Task goal:
Using the records that follow, copy every line containing the word "computer".
==========
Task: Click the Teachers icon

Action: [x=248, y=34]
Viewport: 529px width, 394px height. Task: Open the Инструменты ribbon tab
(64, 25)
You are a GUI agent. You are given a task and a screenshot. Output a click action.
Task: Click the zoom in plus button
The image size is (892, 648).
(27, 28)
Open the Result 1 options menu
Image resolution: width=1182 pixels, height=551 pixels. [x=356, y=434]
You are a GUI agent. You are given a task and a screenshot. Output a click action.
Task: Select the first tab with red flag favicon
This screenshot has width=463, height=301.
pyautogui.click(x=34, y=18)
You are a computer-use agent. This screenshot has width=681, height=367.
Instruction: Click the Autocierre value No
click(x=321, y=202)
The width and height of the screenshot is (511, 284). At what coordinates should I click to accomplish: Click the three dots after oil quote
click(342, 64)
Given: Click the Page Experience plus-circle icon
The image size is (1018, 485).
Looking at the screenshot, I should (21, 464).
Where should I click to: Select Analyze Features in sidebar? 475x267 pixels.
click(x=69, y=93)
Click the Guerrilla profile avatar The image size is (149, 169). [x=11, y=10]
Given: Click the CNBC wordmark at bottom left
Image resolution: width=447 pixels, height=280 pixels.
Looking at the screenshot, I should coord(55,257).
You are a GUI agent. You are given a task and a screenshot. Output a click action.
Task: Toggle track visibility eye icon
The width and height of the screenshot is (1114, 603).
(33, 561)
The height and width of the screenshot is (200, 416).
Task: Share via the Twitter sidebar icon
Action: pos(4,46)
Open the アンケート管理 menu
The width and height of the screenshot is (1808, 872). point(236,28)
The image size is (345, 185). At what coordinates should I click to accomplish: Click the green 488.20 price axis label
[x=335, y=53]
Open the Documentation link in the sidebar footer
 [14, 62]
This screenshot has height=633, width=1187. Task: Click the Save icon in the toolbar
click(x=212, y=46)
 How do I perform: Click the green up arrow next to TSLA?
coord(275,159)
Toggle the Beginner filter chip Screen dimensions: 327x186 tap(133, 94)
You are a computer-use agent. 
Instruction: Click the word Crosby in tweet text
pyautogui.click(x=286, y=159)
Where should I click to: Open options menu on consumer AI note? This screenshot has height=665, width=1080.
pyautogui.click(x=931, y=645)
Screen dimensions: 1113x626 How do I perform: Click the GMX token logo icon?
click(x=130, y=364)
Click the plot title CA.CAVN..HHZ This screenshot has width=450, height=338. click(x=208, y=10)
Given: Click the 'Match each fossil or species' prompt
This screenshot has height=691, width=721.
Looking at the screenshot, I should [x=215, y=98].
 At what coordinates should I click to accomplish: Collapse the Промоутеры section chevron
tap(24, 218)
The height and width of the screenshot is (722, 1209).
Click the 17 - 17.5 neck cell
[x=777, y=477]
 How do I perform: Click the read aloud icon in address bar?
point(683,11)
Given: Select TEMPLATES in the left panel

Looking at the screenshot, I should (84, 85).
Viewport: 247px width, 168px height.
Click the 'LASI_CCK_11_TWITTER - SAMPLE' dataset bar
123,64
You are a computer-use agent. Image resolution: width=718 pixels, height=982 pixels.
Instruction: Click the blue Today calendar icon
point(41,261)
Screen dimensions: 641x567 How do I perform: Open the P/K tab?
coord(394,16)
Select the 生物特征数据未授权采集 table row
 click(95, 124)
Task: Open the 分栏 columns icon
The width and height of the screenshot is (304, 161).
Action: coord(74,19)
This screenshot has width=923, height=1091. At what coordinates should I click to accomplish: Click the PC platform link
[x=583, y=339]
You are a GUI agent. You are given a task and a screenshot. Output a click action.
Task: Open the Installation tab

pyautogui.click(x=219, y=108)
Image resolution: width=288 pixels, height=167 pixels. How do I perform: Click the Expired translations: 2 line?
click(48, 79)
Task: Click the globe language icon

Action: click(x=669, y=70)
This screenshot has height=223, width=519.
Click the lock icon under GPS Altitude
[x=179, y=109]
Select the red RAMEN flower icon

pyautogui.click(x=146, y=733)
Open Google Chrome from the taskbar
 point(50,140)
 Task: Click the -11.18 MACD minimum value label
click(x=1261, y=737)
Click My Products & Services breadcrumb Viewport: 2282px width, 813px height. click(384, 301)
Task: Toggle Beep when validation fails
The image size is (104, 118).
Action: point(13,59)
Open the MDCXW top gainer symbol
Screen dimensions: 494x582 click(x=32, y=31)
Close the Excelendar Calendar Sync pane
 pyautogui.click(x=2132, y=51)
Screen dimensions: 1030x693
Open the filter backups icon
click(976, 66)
==========
Result:
You are a computer-use agent. This screenshot has width=681, height=367.
You are a computer-use agent. 
You are a computer-use agent. Image resolution: width=718 pixels, height=982 pixels.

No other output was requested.